Sytuacji nie poprawia też sama rozgrywka. Ograniczamy się w niej bowiem do chodzenia lewą gałką analogową i wymachiwania prawą, celem wejścia w interakcję z napotkanymi przedmiotami. Czasem też jest jakaś drobna scenka QTE, gdzie musimy wcisnąć kombinację klawiszy, ale większość gry machamy prawym analogiem. Nawet podczas kilku fragmentów rozgrywki, gdzie się skradamy i eliminujemy napotkanych przeciwników, to tak naprawdę QTE. Podbiegamy bowiem do murka, wciskamy „X” aby się przykleić, podchodzimy do krawędzi zasłony, wciskamy „X” aby przebiegnąć do kolejnej, tam zaś wciskamy „kwadrat” by Jodie się wychyliła i sprzątnęła chodzącego w okolicy nieprzyjaciela. Następnie proces powtarzamy kolejne kilka razy, aby pozbyć się wszystkich. Żałosne w tym wszystkim jest to, że te fragmenty to największy plus Beyond. W żadnej innej produkcji czegoś takiego nie uznałbym za osiągnięcie, a tutaj, jak najbardziej. Czy to nie mówi wszystkiego o dziele Quantic Dream?

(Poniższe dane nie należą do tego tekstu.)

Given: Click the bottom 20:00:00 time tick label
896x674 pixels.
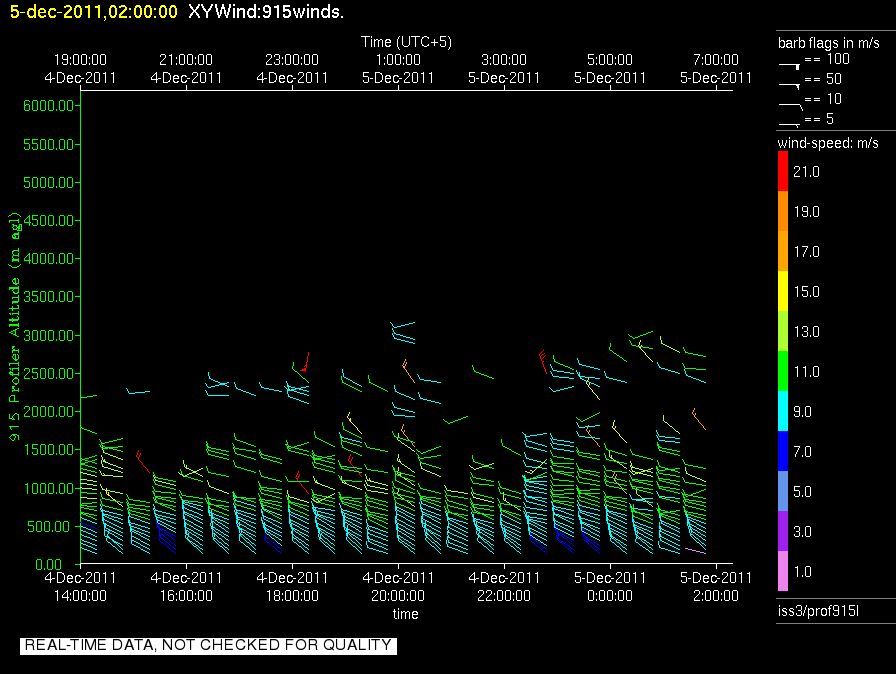Looking at the screenshot, I should tap(398, 595).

Pewna wariacja tego skradania występuje pod koniec zabawy, gdzie dodatkowo musimy wykorzystać Aiden. Jodie skrada się więc od osłony, do osłony, czołgając się i kucając kiedy wymaga tego gra, Aiden zaś czasem pomaga, rzucając jakimiś gratami w nieprzyjaciół, ewentualnie przejmując nad nimi chwilową kontrolę, bądź dusząc ich. Ten akurat fragment również mi się spodobał, chociaż w pewnym momencie też zaczyna się pojawiać schematyczność. Robimy kilka razy to samo i w dodatku nie ma za bardzo możliwości wpadki. Gra kontroluje cały czas sytuację i nawet jeśli ktoś nas zauważy, to i tak wyjdziemy z opresji w jednym kawałku.

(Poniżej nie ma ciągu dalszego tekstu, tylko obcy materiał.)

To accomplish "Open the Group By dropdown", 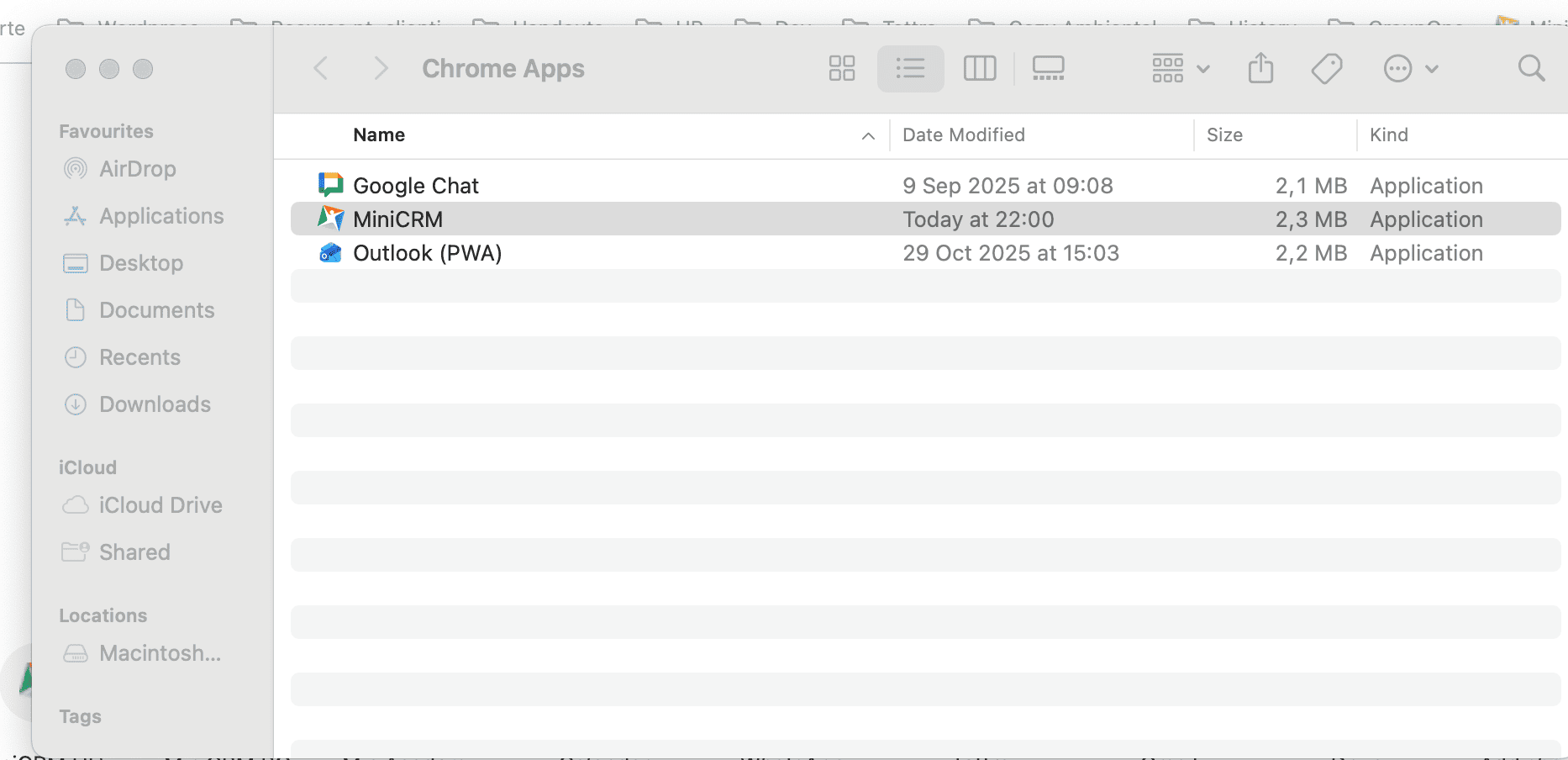I will [1180, 68].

W ten sposób pojawia się kolejny problem Beyond: Dwie Dusze. To tak naprawdę totalny samograj. Czasem musimy ruszyć co prawda analogiem, albo wcisnąć jakiś przycisk, ale w trakcie bardziej emocjonujących fragmentów nie trzeba robić nic. Walcząc z grupą oszołomów, w teorii powinniśmy starać się unikać ich ataków, kontrować ciosy i wymierzać własne uderzenia. Można to rzeczywiście robić, ale można też odłożyć pada i oglądać. Scenka rozegra się sama. Jodie być może dostanie w kość i będzie lekko poobijana, ale finalnie i tak zwycięży. Albo jakimś zbiegiem okoliczności, albo pomoże jej Aiden. Podobnie sytuacja wygląda w przypadku dialogów. Nie mają one najmniejszego nawet wpływu na przebieg rozgrywki. Da się wybierać na pałę i podziwiać aktorskie zdolności Ellen Page, albo nie robić nic, a gra sama zdecyduje jaka opcja jest najodpowiedniejsza. Beyond to taki interaktywny, mocno nudny film, z dość prostym i przewidywalnym zakończeniem.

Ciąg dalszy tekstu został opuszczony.